There are also groups who are disproportionately affected by hearing loss, such as Aboriginal and Torres Strait lslander children who have among the highest rates of hearing loss in the developed world and are twice as likely to develop long-term hearing problems that stay with them into adulthood.
Australia’s Roadmap for Hearing Health, published back in 2019, highlighted the importance of a consistent and standard pathway for children and families to access hearing services—including a single, national point of referral for children.
So, we know the goal, and there’s a major ethical imperative: we owe it to children and their families to make sure no-one falls through the cracks. We also need to think hard about how we incorporate co-design principles into any next steps on screening for Aboriginal children.
We have two decades of national experience in newborn hearing screening and a raft of expert knowledge to draw from locally. And there’s been a lot of advocacy groundwork already done in childhood hearing health. So, can we achieve the results we need for older children in less than the 15 years it took us the first time?
Well, that depends. We have a few important gaps in our knowledge.
If we want to advance this issue, we need to commit to an evidence-based approach. And there's an urgent need for more research.
It’s not as simple as introducing school-based screening, as logical and attractive as that sounds.
Identifying hearing loss beyond the newborn period could be achieved by universal screening or targeted screening programs. Which is better? Which will get the best outcomes? Which is most cost-effective? What is the optimal age to screen? Might we be disadvantaging the bulk of children that need our help if we screen them at age four or six, instead of age two? We don’t have definitive answers to any of these questions.
The ANHSC’s recently commissioned systematic review of the evidence shows that, while there is an accurate and validated screening test available, the evidence for population-based screening in older children is inconclusive, and we don’t know enough about the unintended consequences or harms of screening in this group—such as poor follow-up rates and delayed identification of some children with hearing loss. False positive screen results can occur too, particularly when children have temporary middle ear infections at the time of screening.
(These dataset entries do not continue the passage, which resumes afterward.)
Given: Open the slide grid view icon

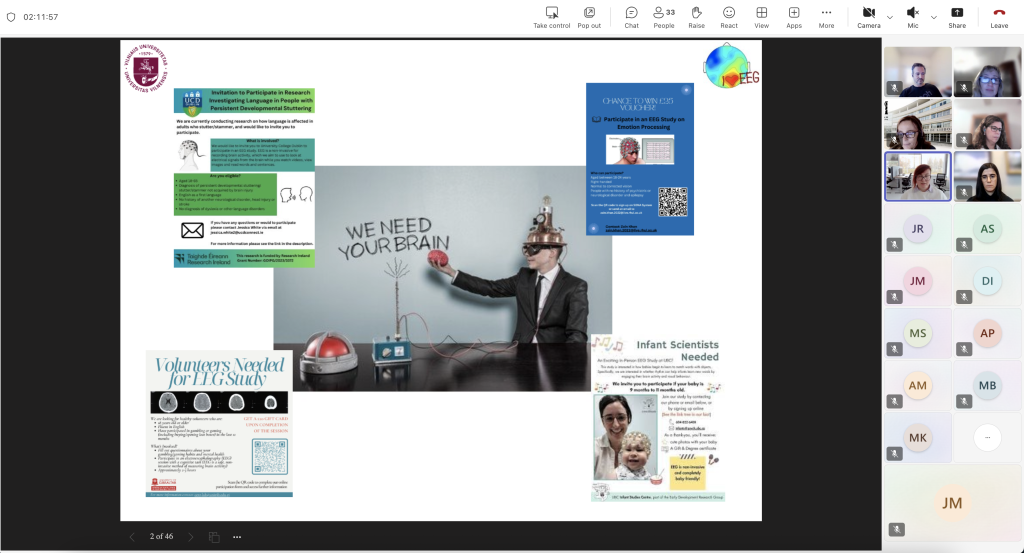Looking at the screenshot, I should click(x=214, y=537).
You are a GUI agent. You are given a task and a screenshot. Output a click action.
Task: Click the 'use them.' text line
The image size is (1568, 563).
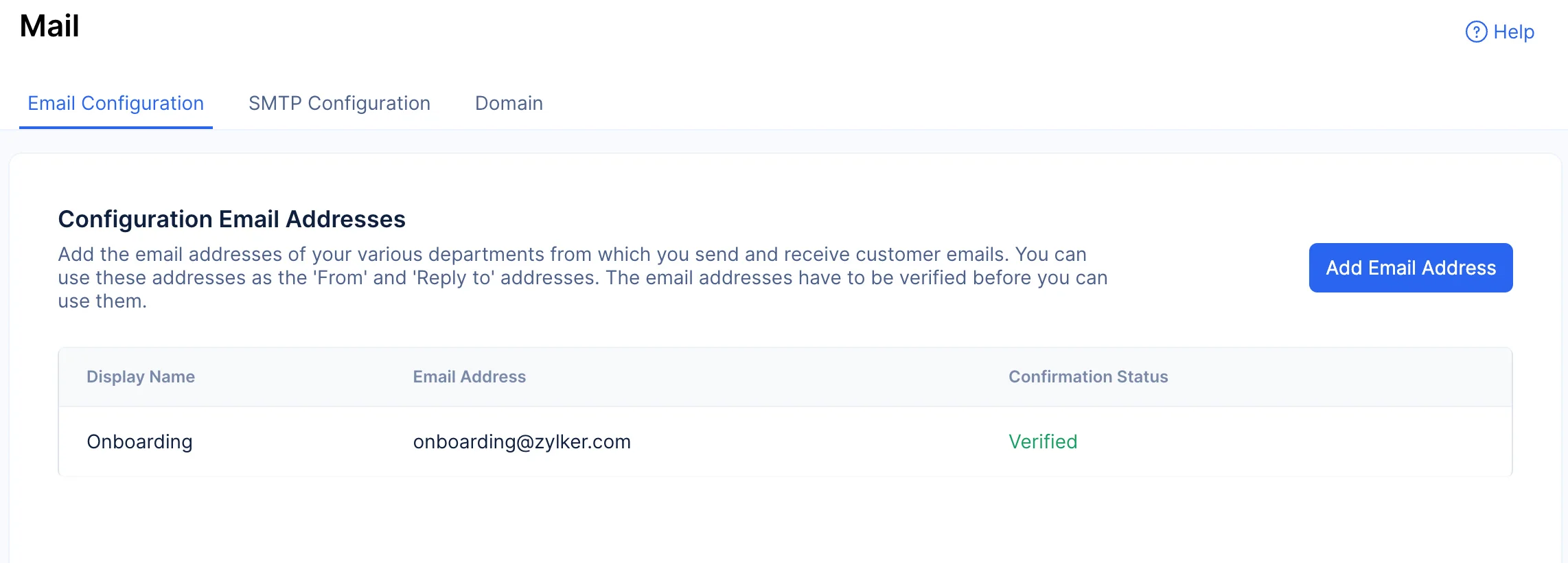pyautogui.click(x=102, y=301)
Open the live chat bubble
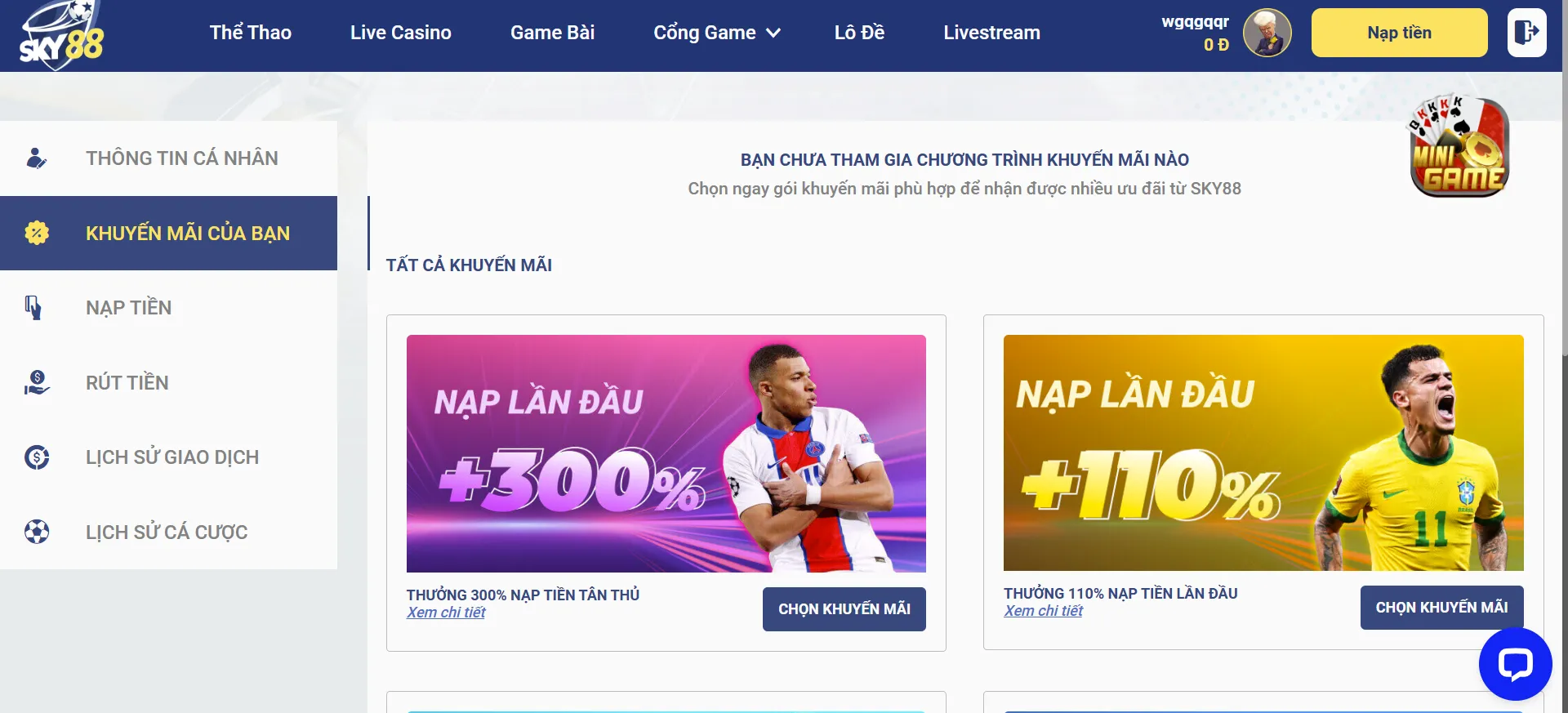 pos(1515,663)
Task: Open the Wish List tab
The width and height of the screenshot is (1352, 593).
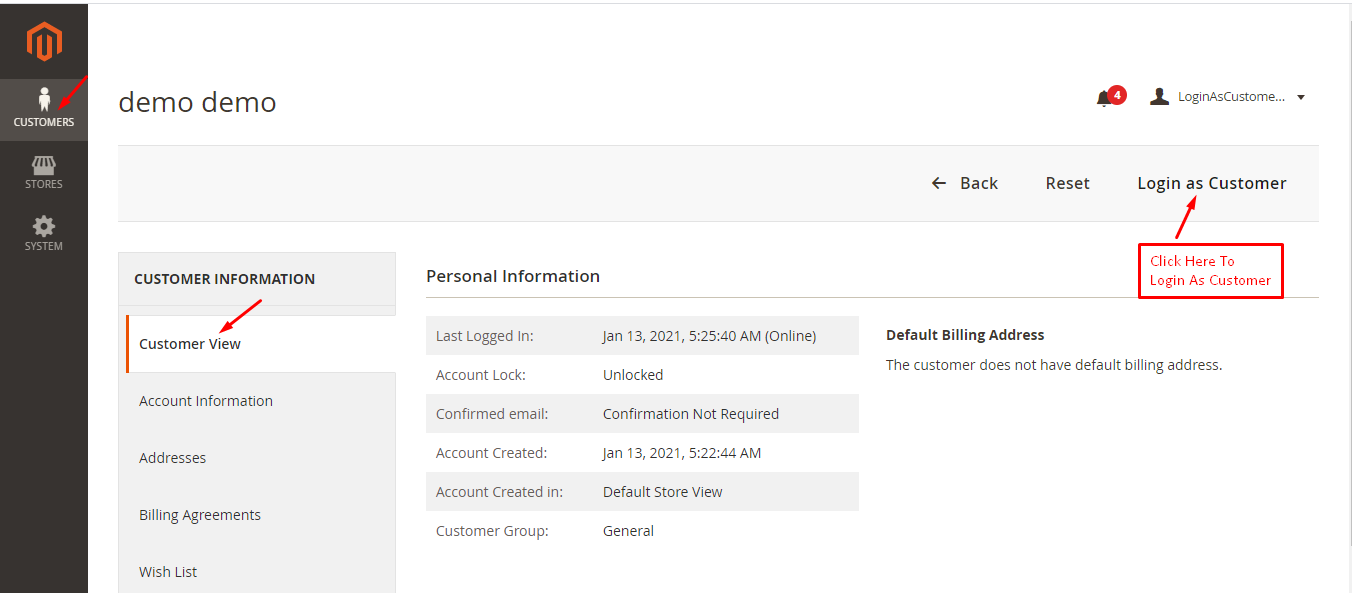Action: coord(168,572)
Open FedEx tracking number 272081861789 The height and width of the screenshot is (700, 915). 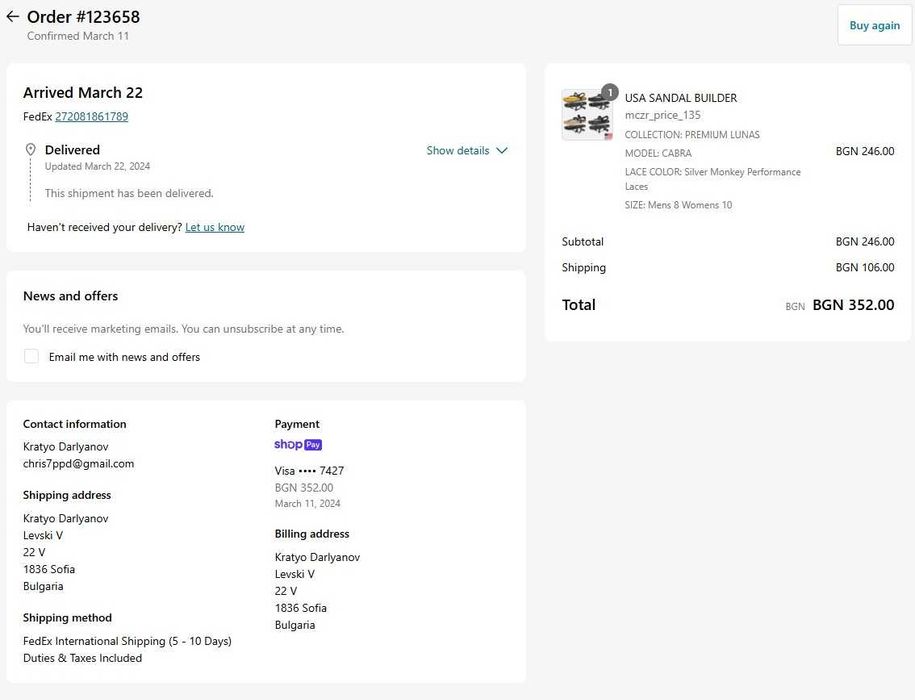coord(91,117)
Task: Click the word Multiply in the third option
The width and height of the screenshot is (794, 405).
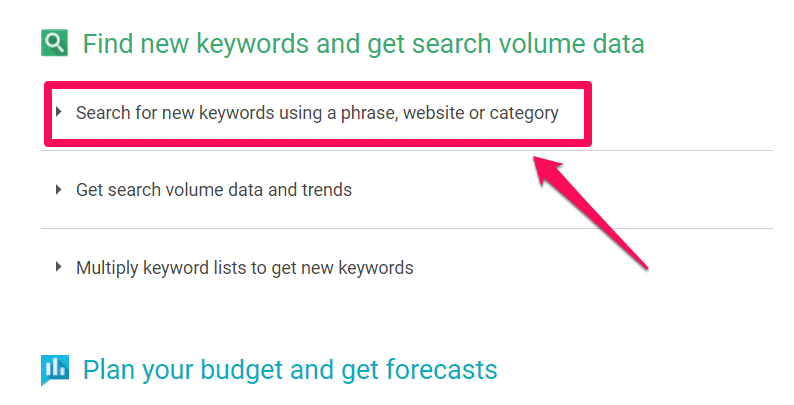Action: [x=107, y=268]
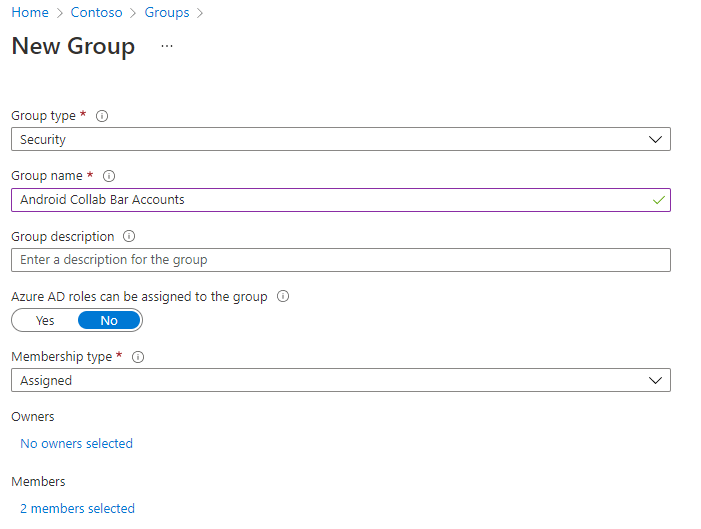Image resolution: width=701 pixels, height=529 pixels.
Task: Click the info icon beside Group name
Action: tap(109, 176)
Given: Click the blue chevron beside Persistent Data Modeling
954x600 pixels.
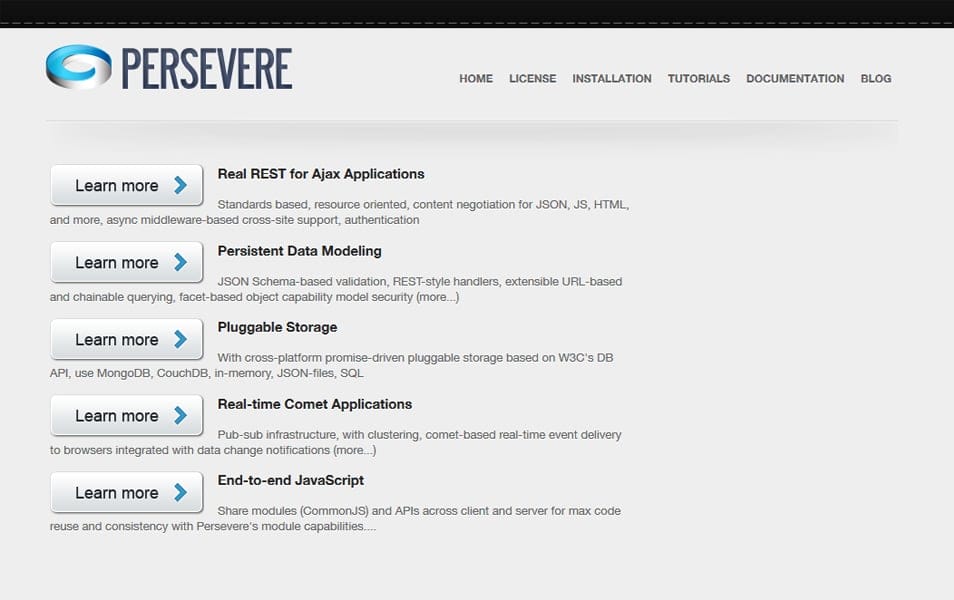Looking at the screenshot, I should [180, 262].
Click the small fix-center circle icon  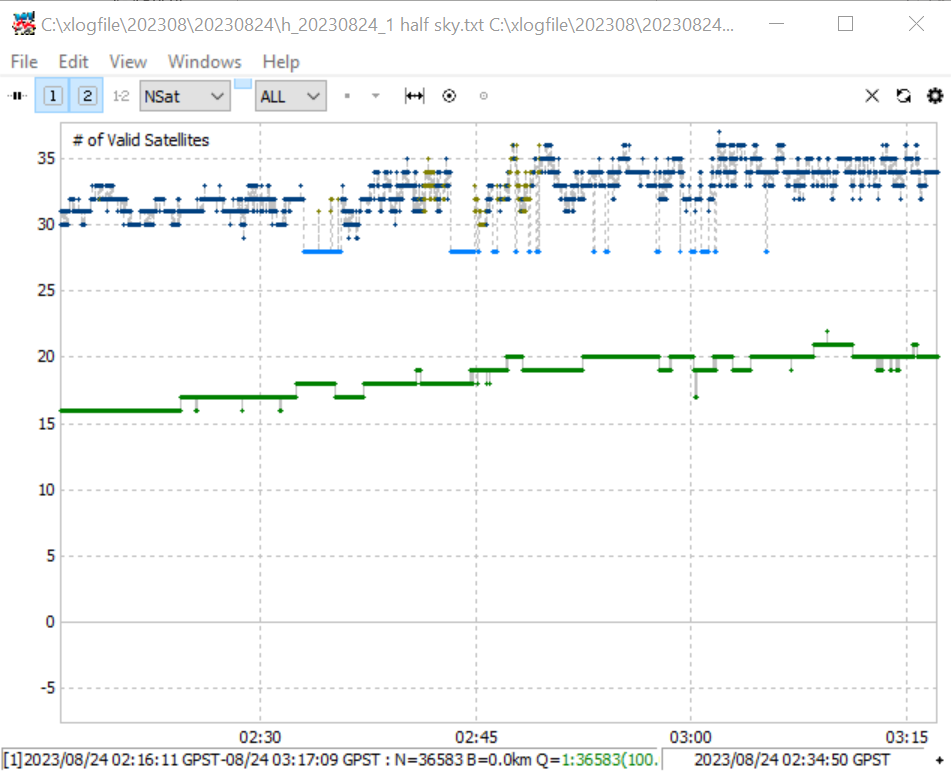point(483,96)
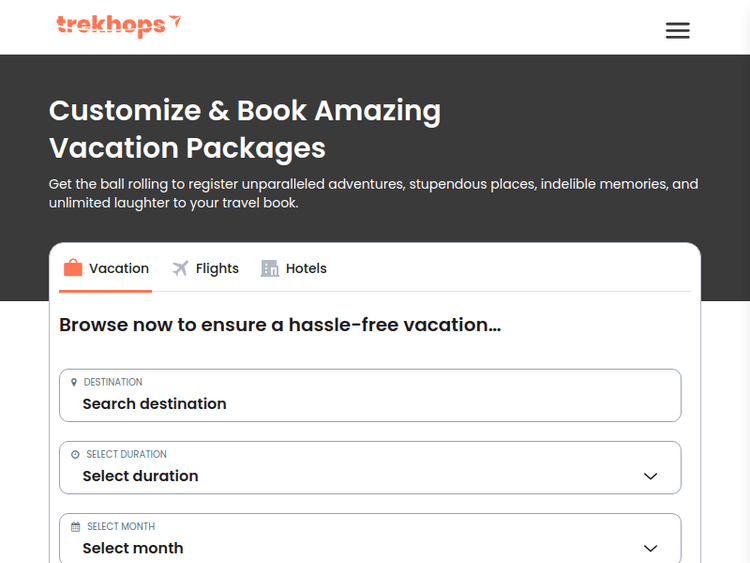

That’s an awfully common occurrence in early education and primary school that could lead to high rates of referral for follow-up which may be unnecessary and overload services that already have limited capacity to see children.
If we do screen large numbers of children, do we have the audiologists and associated health professionals to provide that follow-up and optimal healthcare? And if not, what are we doing about that?
Should we be doing more work with parents and teachers to increase education and engagement on how to recognise hearing loss? That’s an important piece of the puzzle too.
Australia took a great step forward in managing childhood hearing loss when the NHMRC announced late last year that it would fund a prototype child hearing health outcomes registry—an important step towards a national child hearing database that will give us much-needed information. At the time, funding was also announced for a raft of other hearing-related projects, including building the right pathways for Aboriginal and Torres Strait Islander children to access the care they need, building more data on the prevalence of hearing loss from otitis media in Aboriginal children under five, and testing health promotion interventions to prevent hearing loss in that group.
There is still much more to do, and other critical research questions to be answered. But now’s the time to build the momentum and get the knowledge we need to act. This will require a collective effort, from academics, clinicians, governments and communities—so we can’t waste a day.
Let’s do it now, but let’s do it right. Australian kids deserve no less.